[AIM]
Copy the data verbatim from the line containing "Task: Open the Connections section" through the line containing "Action: click(99, 164)", both included, and leave out the pictures.

[PROVIDED RECORDS]
►

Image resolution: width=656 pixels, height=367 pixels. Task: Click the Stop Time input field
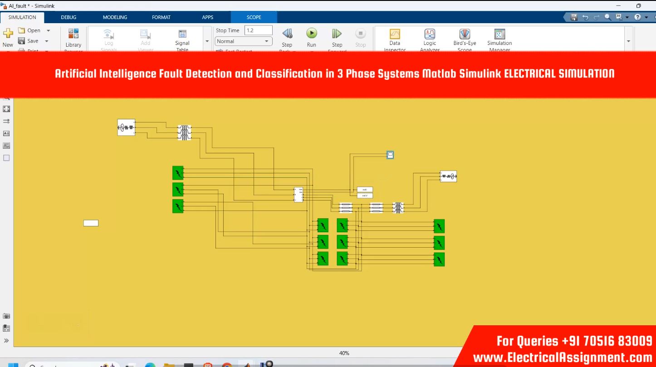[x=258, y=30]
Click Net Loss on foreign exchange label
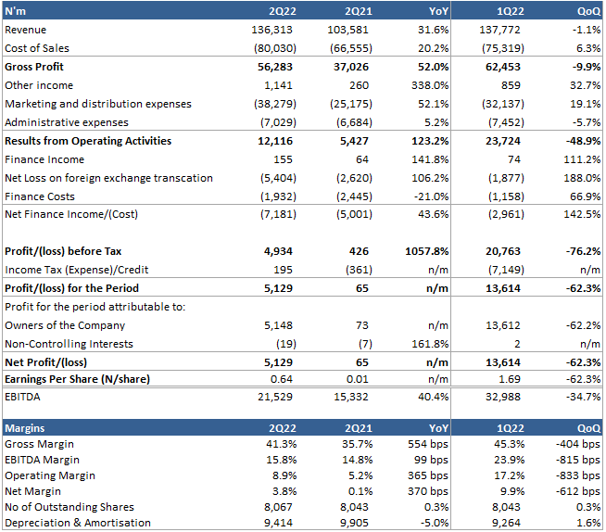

◄
►

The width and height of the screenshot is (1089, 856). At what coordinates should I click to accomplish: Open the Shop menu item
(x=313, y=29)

◄
►

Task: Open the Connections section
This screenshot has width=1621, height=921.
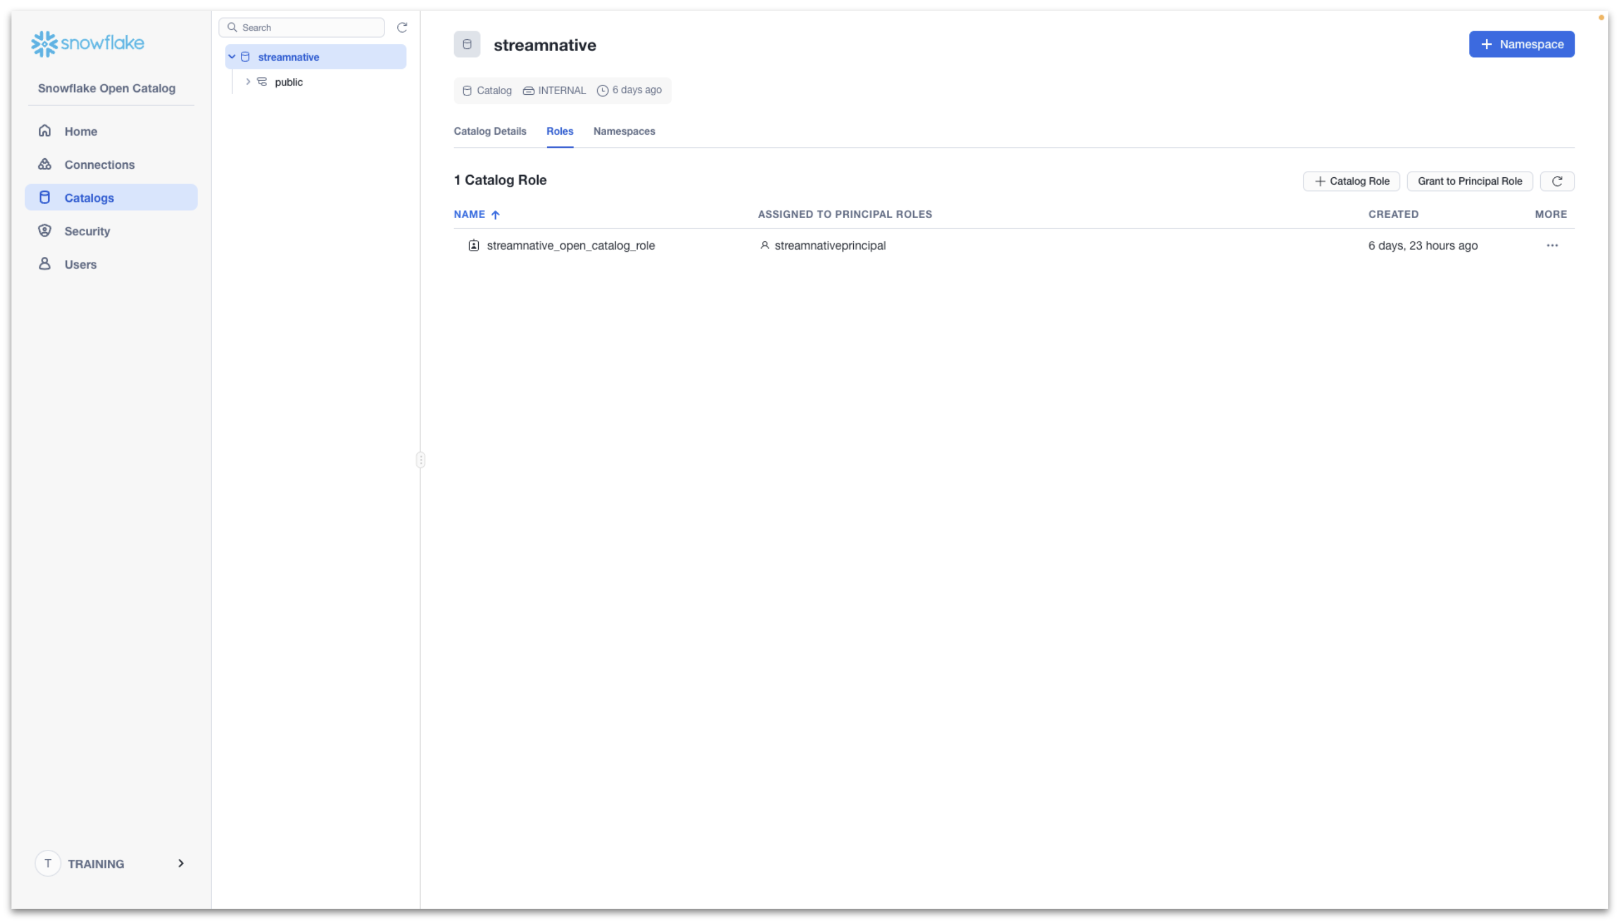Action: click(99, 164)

◄

[WRITTEN ANSWER]
Task: Open the Connections section
This screenshot has width=1621, height=921.
Action: click(99, 164)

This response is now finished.